Thanks so much for such a detailed review!

I always felt it was quite clear to both of them suring S3 that all the feelings were just right there but they judt didn't know how to go about it.

Hope you like where this is going! Thanks for reading. 

Reviewer: Bai Bai Signed 1 [Report This]
Date: July 08, 2020 07:23 am Title: Prologue: from here, to where?

you have me sitting on the edge of my seat with this story!!

Author's Response: Haha, thanks so much for reading! 

Reviewer: Nummington Signed 1 [Report This]
Date: July 08, 2020 04:08 am Title: Chapter 3: status quo and chinks

I'm really loving where this is going. I cannot wait for the next update.

Author's Response: Thanks so much for reading!

Reviewer: JennaBennett Signed 1 [Report This]
Date: July 08, 2020 03:44 am Title: Chapter 3: status quo and chinks

Oooh yes, I like that you’ve maintained the tone of canon here. Jim’s reactions make a lot of sense through that lens.

Somehow picturing Paul as Mark Brandanawicz automatically makes me find him just a little bland - every though he seems like a super sweet guy. I just... Mark is not my fave... That said, I’ve definitely got a clear visual!

I got too caught up in reading to review the last chapter, but the line where Paul says his last name is Bernard, but quickly distances himself from Andy was hilarious!

Both these chapters were lovely.
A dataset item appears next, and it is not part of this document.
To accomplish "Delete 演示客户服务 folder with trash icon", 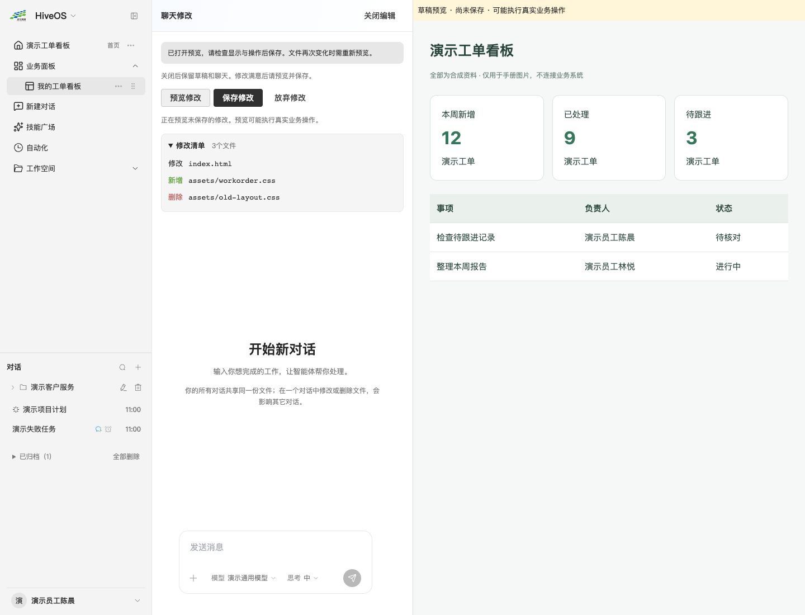I will [x=138, y=387].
I like that you’re essentially following the episode storylines with your original story weaved throughout. This ending has me so keen to see what happens next!

Author's Response:

Thanks so much! I am glad keeping the episode tone makes sense.
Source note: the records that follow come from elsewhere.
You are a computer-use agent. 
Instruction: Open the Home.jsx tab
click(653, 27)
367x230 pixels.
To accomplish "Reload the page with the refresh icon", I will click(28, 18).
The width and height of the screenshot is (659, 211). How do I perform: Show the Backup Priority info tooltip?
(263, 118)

Hehe, well, sweet and bland was what I had in mind when I was writing Paul so that's good. 

Thanks so much for reading and reveiwing!  

 

Reviewer: Chale811 Signed 1 [Report This]
Date: July 08, 2020 12:15 am Title: Chapter 3: status quo and chinks

This is getting soooo good. Can NOT WAIT to see what happens next.

Author's Response: Thanks so so much for reading!!